By Nick Durham

1980’s The Exterminator is a wonderful, low-budget exercise in exploitation/revenge cinema, and deserves to be discovered (or re-discovered) by one and all based on these merits. Its 1984 sequel though…ugh. Produced by the lovable shlock studio Cannon, Exterminator 2 somehow manages to be both awful and incredibly fascinating; mainly because of the production drama that surrounded it. Feeling cheaper in terms of quality and overall design, Exterminator 2 somehow still manages to be enjoyable in spite of itself, even though the whole thing is a total mess. Scream Factory has given the film a Blu-ray release, which goes along nicely to Synape’s Blu-ray release of the original film a few years back.

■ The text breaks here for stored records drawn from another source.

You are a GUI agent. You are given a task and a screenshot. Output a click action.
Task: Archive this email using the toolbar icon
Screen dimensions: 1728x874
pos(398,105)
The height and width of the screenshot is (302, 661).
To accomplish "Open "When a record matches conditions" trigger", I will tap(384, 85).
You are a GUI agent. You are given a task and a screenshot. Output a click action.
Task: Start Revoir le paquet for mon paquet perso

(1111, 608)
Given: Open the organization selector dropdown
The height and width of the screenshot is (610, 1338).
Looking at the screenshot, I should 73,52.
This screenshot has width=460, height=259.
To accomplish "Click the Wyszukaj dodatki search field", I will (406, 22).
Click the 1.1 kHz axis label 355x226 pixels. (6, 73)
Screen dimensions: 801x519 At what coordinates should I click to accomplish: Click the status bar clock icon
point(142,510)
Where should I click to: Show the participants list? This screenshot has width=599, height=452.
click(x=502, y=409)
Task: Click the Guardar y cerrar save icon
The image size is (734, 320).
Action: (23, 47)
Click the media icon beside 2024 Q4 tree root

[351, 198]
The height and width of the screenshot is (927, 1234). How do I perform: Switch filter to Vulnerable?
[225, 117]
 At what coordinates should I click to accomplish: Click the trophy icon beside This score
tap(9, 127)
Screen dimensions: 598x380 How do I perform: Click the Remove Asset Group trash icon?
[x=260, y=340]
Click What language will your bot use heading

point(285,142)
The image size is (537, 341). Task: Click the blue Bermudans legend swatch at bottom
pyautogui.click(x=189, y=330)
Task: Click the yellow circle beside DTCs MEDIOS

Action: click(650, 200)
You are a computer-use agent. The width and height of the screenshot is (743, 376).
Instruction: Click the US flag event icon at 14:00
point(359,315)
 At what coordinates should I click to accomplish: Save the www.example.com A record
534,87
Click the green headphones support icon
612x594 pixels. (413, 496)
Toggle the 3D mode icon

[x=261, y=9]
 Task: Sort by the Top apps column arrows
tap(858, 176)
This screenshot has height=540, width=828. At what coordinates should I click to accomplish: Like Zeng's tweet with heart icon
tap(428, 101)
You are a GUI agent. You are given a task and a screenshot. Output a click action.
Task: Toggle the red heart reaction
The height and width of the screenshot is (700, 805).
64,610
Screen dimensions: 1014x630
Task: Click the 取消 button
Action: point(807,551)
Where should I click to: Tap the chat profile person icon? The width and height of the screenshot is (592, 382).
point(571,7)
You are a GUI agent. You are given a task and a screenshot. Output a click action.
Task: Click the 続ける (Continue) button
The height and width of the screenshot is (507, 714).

Exterminator 2 picks up some time after the events of the first film, with our war vet turned vigilante John Eastland (Robert Ginty) still at large dispatching the criminal scum of New York City. This in itself is odd considering his identity was leaked in the first film and he was even targeted by the CIA, but I digress. This time around Eastland has a dancer girlfriend named Caroline (Deborah Geffner) and another old war buddy named Be Gee (Frankie Faison) that drives a garbage truck. Eastland ends up being targeted by a gang led by X (Mario Van Peebles) after Eastland torches his brother, and the following results are pretty damn predictable. By the time it’s all said and done, Eastland is taking down the gang, culminating in a final showdown with X.

Though the film’s central plot is extremely formulaic and definitely predictable, Exterminator 2 ends up being kind of fun. That being said, it can’t hold a candle to the original film in terms of overall quality, so this sequel instead tries to up the ante on the graphic violence. Doing this is what began a whole series of drama behind the scenes during the production of the film, as Exterminator 2 was heavily edited for its violent content. To make matters worse, the film was plagued with re-shoots, re-edits, and even firing the director at one point as well. Star Robert Ginty wasn’t happy with the film, and scenes of Eastland taking down baddies with his flamethrower are performed by¬†Ginty’s stunt double wearing a fire proof mask. The fact this film was cut to shit is very apparent upon viewing it, as it’s a largely uneven mess from beginning to end. Even though the film is fairly entertaining for an 80s exploitation/revenge flick, it flows like utter hell.

Scream Factory managed to give Exterminator 2 a pretty good video transfer and a few special features, chief among them is a commentary track from director Mark Buntzman and actor Mario Van Peebles. It is insightful enough and they even discuss the film’s troubled production. There’s also a handful of TV and radio spots as well, but sadly there’s no deleted/alternate scenes anywhere to be found. This isn’t surprising considering there’s never been a fully uncut version of the film that’s been officially released, but fans of the franchise would have absolutely loved to have something here. Maybe one day down the road we’ll get some kind of ultimate cut of the film, but I’d say there’s probably little to no chance of that ever happening sadly.

All in all, Exterminator 2 is definitely an inferior sequel to a grindhouse favorite, but it does manage to be a fun ride regardless. Scream Factory’s Blu-ray release is worth picking up if you can find it for a good price. If you’ve never seen this sequel but enjoyed the original, don’t go in expecting much here. However if you’ve never seen either film, pick up the first one before you go diving into this.